Most of you have probably heard about a recent outage at BitBucket. In a nutshell, their systems hosted at AWS came under a UDP flood DDoS attack, which led to significantly increased traffic, which led to saturation of their local network interface, which led to their being unable to connect to their data stored on EBS, which led to their application becoming unresponsive.
This outage shed more light on some internal designs of EC2 itself, as described here. It might have also showcased our over-confidence in EC2’s ability to detect and defeat certain types of network attacks. But this post is about something else.
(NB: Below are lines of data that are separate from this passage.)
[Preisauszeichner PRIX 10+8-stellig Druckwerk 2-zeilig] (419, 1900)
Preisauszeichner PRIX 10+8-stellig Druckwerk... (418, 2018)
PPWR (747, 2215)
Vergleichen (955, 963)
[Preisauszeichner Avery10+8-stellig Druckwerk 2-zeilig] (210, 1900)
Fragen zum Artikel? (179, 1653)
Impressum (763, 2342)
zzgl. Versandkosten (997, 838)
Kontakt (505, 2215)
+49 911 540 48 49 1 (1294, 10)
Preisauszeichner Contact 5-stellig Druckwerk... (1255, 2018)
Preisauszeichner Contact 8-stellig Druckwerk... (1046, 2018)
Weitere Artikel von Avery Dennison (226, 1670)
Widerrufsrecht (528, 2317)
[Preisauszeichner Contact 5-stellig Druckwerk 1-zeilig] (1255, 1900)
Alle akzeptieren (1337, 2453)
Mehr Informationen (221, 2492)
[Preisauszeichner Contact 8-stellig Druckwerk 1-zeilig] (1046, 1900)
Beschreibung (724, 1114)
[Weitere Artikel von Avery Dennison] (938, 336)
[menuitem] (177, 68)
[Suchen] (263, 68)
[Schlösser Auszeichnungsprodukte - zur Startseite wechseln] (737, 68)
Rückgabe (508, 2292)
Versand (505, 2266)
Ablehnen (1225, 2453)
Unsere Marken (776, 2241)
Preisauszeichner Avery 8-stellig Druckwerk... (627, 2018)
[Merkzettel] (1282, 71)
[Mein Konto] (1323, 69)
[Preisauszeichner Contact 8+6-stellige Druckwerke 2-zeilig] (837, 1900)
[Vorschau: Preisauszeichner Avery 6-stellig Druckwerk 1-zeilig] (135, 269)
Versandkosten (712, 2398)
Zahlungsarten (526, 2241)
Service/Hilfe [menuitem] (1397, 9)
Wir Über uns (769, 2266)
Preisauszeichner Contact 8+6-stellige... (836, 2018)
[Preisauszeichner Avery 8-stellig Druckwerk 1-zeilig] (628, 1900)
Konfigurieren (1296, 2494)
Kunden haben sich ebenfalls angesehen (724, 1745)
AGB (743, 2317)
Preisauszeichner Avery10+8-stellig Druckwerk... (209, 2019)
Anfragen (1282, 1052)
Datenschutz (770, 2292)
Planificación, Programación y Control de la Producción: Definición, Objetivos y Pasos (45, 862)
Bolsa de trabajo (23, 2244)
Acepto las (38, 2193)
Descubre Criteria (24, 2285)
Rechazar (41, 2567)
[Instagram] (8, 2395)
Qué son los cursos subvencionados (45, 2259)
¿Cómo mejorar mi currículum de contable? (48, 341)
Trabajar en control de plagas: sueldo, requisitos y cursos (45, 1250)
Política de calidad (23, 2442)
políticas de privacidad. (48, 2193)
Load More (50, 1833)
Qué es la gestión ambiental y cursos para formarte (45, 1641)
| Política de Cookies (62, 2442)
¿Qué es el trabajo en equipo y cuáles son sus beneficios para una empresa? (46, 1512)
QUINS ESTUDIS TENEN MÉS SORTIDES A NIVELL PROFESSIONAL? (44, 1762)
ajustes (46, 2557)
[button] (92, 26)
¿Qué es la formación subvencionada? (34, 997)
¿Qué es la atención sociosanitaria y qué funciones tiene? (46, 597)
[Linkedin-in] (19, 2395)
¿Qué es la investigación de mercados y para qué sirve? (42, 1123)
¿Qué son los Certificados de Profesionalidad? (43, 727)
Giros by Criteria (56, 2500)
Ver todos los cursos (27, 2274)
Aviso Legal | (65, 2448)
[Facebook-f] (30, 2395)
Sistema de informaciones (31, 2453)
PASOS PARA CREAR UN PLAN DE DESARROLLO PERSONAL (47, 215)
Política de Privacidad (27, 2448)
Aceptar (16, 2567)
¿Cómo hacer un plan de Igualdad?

BitBucket was running their web front door and their backend application on the same instance. Front door is a part of the system which is facing the Internet and its task is to accept connections from clients. For obvious reasons, front door is running on the service's discoverable IP address - whether they used Elastic IP or not, bitbucket.org resolved to that IP. Note that front door (usually) doesn't need EBS.
Backend, however, is what needs EBS for disk persistence. At the same time, backend does not need to be publicly discoverable - as long as front door knows where its backend worker(s) is/are running, the app should be functioning just fine.
With front door and backend running on different instances, UDP flood would have saturated only the former's network interface and would have had no impact on the backend and its EBS.
I know that AWS reportedly fixed the flood issue, but looks to me like separating front door and application backend may still be a good preventive measure - after all, it’s considered a good practice for a reason.
Please note that I am not trying to accuse BitBucket of running a bad architecture and causing their own outage. All I am doing is trying to learn a lesson.